大会で結果を出すランナーは出産前日まで走る
元女子駅伝の選手で順天堂大学スポーツ健康科学部の鯉川なつえ准教授は、ブログ「NATSUWAY・COM」の中で、「妊娠は女性の持久力を高める」と語り、英国の女子マラソンの女王ポーラ・ラドクリフと会った時のことをこう書いている(要約抜粋)。

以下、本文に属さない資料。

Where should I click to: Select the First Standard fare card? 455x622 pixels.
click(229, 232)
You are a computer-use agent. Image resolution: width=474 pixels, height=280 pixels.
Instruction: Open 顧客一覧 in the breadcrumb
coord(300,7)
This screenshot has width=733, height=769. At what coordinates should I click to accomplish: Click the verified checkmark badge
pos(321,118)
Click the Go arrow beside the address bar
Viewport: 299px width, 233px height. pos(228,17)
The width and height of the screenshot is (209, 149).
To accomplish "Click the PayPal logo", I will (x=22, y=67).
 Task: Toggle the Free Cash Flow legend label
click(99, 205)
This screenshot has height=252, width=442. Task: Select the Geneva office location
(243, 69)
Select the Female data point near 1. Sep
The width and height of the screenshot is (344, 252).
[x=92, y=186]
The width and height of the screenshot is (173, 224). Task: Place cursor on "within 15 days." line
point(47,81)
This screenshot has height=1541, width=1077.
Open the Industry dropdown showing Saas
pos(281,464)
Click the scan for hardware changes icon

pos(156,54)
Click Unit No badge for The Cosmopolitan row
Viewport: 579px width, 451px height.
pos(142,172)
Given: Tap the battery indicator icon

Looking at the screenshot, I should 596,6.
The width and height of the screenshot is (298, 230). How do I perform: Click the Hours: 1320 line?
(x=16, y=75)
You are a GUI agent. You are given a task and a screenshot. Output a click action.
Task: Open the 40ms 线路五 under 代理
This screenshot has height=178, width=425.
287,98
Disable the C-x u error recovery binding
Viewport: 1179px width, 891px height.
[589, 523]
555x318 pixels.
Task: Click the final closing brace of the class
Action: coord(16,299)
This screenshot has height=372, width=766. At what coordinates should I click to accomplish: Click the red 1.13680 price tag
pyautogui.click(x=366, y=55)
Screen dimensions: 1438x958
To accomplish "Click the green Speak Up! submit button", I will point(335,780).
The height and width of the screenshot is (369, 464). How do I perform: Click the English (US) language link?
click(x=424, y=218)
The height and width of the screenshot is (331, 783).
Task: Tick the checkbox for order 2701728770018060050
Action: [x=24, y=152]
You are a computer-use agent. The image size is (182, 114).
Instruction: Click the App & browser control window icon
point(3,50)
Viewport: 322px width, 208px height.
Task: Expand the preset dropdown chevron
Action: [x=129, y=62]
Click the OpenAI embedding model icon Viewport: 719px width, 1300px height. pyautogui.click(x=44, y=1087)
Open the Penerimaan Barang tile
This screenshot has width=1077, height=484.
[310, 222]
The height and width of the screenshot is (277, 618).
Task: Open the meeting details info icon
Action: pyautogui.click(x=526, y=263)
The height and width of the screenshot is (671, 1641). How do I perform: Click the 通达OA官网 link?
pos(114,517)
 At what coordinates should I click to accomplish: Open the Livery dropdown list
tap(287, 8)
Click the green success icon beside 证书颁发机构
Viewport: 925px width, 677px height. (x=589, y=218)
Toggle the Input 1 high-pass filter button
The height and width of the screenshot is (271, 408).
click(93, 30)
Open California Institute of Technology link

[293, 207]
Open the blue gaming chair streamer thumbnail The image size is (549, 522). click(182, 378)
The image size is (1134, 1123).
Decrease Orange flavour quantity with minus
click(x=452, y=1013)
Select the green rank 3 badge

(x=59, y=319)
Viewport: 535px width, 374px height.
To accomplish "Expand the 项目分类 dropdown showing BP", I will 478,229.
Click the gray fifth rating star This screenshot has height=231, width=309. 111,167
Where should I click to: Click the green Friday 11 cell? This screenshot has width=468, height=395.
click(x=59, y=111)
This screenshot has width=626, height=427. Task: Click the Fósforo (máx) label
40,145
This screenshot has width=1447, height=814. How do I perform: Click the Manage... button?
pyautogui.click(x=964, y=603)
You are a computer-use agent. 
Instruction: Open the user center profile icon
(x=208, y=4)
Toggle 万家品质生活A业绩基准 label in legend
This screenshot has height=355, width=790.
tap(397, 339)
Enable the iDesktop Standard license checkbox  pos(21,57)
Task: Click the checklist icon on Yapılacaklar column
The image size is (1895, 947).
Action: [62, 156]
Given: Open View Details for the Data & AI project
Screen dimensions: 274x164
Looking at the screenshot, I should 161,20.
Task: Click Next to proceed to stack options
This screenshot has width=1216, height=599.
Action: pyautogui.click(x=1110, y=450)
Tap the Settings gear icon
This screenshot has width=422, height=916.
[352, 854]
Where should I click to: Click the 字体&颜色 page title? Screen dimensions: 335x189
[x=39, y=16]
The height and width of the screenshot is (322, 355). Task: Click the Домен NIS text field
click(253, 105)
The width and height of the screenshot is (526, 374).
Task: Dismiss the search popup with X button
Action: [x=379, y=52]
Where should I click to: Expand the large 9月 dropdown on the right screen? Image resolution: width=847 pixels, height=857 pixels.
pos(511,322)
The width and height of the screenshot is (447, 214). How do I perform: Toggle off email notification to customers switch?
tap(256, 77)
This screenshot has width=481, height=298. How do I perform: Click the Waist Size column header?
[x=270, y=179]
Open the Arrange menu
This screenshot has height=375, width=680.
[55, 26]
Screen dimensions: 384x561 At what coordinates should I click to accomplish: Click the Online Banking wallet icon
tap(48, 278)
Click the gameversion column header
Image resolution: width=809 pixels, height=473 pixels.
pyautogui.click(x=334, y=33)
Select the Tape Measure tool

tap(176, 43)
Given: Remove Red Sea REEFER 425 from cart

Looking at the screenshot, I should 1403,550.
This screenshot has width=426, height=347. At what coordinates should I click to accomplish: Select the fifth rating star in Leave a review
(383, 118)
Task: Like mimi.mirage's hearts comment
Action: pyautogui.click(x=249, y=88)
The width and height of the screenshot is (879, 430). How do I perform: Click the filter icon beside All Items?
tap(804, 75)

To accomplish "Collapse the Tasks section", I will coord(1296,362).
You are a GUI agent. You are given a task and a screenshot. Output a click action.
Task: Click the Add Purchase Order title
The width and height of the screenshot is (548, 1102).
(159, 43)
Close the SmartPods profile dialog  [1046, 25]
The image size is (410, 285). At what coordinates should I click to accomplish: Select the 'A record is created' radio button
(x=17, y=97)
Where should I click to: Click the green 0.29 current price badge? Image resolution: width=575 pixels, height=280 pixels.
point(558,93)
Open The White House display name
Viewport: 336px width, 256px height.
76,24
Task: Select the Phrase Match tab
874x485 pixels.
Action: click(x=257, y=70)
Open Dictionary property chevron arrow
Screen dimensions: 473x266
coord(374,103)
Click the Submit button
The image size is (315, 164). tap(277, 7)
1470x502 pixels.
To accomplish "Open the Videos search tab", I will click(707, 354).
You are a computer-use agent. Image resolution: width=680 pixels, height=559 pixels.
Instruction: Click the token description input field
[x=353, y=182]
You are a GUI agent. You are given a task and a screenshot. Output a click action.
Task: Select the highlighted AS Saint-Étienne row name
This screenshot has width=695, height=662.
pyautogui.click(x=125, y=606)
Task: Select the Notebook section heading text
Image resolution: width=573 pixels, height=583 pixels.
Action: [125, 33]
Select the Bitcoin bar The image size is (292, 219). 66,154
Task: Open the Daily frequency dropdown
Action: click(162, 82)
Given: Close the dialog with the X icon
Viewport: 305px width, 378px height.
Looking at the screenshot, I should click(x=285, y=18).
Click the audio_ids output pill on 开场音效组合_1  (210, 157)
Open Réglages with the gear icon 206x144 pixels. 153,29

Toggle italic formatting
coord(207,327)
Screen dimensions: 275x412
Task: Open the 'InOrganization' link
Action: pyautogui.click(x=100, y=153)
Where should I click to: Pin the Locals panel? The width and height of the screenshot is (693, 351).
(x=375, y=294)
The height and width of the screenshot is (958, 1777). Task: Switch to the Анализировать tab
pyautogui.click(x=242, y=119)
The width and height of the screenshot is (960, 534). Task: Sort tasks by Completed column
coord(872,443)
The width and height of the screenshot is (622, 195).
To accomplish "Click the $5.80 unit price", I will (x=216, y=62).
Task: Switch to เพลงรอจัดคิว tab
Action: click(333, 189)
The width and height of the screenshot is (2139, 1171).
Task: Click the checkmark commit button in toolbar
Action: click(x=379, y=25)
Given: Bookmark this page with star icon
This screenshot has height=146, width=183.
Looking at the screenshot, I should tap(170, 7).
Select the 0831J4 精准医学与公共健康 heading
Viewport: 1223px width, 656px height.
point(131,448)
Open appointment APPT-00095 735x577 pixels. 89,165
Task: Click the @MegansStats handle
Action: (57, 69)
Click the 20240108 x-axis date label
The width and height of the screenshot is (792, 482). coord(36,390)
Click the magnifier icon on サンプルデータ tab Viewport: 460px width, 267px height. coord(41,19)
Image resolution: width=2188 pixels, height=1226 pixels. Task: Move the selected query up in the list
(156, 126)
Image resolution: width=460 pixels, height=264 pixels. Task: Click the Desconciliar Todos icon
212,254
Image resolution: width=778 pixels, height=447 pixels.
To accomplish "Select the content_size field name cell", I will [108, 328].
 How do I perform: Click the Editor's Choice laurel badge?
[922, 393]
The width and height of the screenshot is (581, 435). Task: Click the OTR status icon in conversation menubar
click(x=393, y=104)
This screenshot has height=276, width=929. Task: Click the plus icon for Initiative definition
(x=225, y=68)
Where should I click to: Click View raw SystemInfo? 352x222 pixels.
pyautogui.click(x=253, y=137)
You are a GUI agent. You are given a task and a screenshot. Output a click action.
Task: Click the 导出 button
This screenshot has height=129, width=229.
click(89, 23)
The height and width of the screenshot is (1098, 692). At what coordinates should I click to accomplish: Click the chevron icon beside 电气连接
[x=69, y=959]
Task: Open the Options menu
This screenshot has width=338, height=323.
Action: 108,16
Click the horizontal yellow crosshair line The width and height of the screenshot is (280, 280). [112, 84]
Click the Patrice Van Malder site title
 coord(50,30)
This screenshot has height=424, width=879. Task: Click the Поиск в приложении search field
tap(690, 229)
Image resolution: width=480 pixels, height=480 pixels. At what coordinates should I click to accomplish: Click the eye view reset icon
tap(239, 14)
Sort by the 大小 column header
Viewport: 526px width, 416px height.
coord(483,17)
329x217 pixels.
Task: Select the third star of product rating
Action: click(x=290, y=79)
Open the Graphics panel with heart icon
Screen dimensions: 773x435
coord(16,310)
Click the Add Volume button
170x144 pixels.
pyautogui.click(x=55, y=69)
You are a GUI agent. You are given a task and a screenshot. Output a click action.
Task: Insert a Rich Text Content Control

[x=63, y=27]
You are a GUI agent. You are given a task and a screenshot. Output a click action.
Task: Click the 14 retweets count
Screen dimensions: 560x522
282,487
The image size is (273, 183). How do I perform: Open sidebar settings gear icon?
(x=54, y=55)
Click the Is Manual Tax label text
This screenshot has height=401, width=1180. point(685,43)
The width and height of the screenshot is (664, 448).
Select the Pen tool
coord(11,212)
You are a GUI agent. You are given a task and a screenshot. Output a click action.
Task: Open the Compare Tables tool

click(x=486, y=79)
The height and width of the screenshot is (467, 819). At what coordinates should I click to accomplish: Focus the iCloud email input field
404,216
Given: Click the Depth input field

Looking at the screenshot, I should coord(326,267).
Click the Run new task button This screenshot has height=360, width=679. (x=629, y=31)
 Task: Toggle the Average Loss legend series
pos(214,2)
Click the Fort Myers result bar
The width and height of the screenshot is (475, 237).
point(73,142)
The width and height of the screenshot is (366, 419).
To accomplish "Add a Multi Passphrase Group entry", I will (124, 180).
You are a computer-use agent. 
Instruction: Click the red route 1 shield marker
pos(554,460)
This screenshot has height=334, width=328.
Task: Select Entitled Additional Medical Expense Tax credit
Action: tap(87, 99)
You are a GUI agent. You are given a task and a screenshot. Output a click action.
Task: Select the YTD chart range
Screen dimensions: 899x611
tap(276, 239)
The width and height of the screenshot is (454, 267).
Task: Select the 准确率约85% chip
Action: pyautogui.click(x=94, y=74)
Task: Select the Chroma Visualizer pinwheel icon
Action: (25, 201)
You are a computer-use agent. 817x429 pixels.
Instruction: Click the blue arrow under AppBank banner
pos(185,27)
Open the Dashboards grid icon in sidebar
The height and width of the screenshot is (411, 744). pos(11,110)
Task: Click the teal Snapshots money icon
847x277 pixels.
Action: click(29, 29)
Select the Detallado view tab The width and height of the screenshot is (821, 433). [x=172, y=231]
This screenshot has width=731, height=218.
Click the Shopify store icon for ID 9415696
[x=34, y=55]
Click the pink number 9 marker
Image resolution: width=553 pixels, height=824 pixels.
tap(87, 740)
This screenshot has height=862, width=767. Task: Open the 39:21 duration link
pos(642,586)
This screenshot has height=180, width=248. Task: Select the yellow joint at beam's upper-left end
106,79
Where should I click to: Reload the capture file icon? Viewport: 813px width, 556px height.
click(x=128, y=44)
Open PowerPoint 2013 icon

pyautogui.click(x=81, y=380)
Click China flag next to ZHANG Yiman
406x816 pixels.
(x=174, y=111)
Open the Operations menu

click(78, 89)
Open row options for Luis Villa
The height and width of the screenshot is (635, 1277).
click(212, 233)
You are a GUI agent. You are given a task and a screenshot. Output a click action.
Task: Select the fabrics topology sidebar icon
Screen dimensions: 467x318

「ポーラは妊娠がわかってから先輩ママさんランナーに教えを請うた。そして、心拍数が毎分160以上にならないこと、体温が上がりすぎないこと。この2つを守り、妊娠7か月まで以前と同様に1日2回の練習を、最後の2か月は1日1回のランニングと水中トレーニングを継続した。そして、産後10日でランニングを開始した」
オムロンヘルスケアのウエブサイト「健康ニュースコラム」の「大学病院に開設された『女性アスリート外来』」の中で、鯉川准教授は、女性マラソンランナーを対象にした研究報告を発表している。ラドクリフのように出産後、国際大会で結果を出した人と出せなかった人をインタビュー調査し、比較した。すると次のことがわかった(回答は平均数字)。
(1)妊娠中いつまでトレーニングしたか:結果を出した人は出産1日前。結果を出せなかった人は210日前(妊娠3か月以降トレーニングなし)。
(2)出産後いつトレーニングを再開したか:結果を出した人は出産後51日。結果を出せなかった人は163日。
(3)出産後何か月で体重が戻ったか:結果を出した人は5.2か月。結果を出せなかった人は22か月。
妊娠期間中もずっと走り続けた方が、いい結果が出るのだ。そして、結果を出した人のトレーニング強度は、通常の強度を100%として出産前後を比べると、こんな結果だった。妊娠初期は74%、中期68%、後期48%。出産後1か月が15%、2~3か月が60%、3~6か月では80%まで戻っていた。